*** SUPPLIED DATA
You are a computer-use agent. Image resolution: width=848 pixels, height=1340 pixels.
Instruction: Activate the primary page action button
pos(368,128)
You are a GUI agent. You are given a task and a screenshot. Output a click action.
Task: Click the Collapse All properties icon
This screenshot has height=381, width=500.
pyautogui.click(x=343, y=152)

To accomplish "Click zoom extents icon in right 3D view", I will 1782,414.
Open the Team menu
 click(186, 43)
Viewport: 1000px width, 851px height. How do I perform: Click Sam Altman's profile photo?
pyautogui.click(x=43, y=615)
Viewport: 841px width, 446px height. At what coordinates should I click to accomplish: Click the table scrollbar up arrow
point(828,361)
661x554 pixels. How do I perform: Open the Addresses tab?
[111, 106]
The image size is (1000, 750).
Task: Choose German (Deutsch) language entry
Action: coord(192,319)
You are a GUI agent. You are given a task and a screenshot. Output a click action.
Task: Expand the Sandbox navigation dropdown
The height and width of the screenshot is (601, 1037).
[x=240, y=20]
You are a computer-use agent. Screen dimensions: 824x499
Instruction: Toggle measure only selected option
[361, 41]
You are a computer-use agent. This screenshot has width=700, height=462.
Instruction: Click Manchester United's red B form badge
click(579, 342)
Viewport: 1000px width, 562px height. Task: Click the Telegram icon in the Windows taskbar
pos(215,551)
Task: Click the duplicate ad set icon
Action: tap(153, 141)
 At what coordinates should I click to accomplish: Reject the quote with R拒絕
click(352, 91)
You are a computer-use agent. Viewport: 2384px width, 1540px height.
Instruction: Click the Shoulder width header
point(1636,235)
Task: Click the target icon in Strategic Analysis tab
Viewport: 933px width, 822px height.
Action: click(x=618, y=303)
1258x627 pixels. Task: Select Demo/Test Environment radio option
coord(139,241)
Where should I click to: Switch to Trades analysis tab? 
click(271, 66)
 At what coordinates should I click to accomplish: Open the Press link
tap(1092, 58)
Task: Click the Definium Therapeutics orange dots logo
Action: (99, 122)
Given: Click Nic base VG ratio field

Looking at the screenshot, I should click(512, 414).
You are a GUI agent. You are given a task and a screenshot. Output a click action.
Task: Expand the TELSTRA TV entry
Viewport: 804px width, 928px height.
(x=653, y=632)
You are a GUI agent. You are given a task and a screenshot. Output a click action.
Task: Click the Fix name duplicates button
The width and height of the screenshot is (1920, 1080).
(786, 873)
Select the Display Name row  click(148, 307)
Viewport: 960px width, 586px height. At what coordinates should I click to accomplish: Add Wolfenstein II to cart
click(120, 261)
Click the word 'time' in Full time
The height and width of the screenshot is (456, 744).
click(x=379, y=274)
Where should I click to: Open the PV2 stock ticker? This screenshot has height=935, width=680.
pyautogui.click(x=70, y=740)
******
PROMPT
Each line of the records must be reproduced exactly.

SOLVED PROBLEM
You are a computer-use agent. Image resolution: width=848 pixels, height=1340 pixels.
Instruction: Activate the primary page action button
pos(368,128)
You are a GUI agent. You are given a task and a screenshot. Output a click action.
Task: Click the Collapse All properties icon
This screenshot has height=381, width=500.
pyautogui.click(x=343, y=152)

To accomplish "Click zoom extents icon in right 3D view", I will 1782,414.
Open the Team menu
 click(186, 43)
Viewport: 1000px width, 851px height. How do I perform: Click Sam Altman's profile photo?
pyautogui.click(x=43, y=615)
Viewport: 841px width, 446px height. At what coordinates should I click to accomplish: Click the table scrollbar up arrow
point(828,361)
661x554 pixels. How do I perform: Open the Addresses tab?
[111, 106]
The image size is (1000, 750).
Task: Choose German (Deutsch) language entry
Action: coord(192,319)
You are a GUI agent. You are given a task and a screenshot. Output a click action.
Task: Expand the Sandbox navigation dropdown
The height and width of the screenshot is (601, 1037).
[x=240, y=20]
You are a computer-use agent. Screen dimensions: 824x499
Instruction: Toggle measure only selected option
[361, 41]
You are a computer-use agent. This screenshot has width=700, height=462.
Instruction: Click Manchester United's red B form badge
click(579, 342)
Viewport: 1000px width, 562px height. Task: Click the Telegram icon in the Windows taskbar
pos(215,551)
Task: Click the duplicate ad set icon
Action: tap(153, 141)
 At what coordinates should I click to accomplish: Reject the quote with R拒絕
click(352, 91)
You are a computer-use agent. Viewport: 2384px width, 1540px height.
Instruction: Click the Shoulder width header
point(1636,235)
Task: Click the target icon in Strategic Analysis tab
Viewport: 933px width, 822px height.
Action: click(x=618, y=303)
1258x627 pixels. Task: Select Demo/Test Environment radio option
coord(139,241)
Where should I click to: Switch to Trades analysis tab? 
click(271, 66)
 At what coordinates should I click to accomplish: Open the Press link
tap(1092, 58)
Task: Click the Definium Therapeutics orange dots logo
Action: (99, 122)
Given: Click Nic base VG ratio field

Looking at the screenshot, I should click(512, 414).
You are a GUI agent. You are given a task and a screenshot. Output a click action.
Task: Expand the TELSTRA TV entry
Viewport: 804px width, 928px height.
(x=653, y=632)
You are a GUI agent. You are given a task and a screenshot. Output a click action.
Task: Click the Fix name duplicates button
The width and height of the screenshot is (1920, 1080).
(786, 873)
Select the Display Name row  click(148, 307)
Viewport: 960px width, 586px height. At what coordinates should I click to accomplish: Add Wolfenstein II to cart
click(120, 261)
Click the word 'time' in Full time
The height and width of the screenshot is (456, 744).
click(x=379, y=274)
Where should I click to: Open the PV2 stock ticker? This screenshot has height=935, width=680.
pyautogui.click(x=70, y=740)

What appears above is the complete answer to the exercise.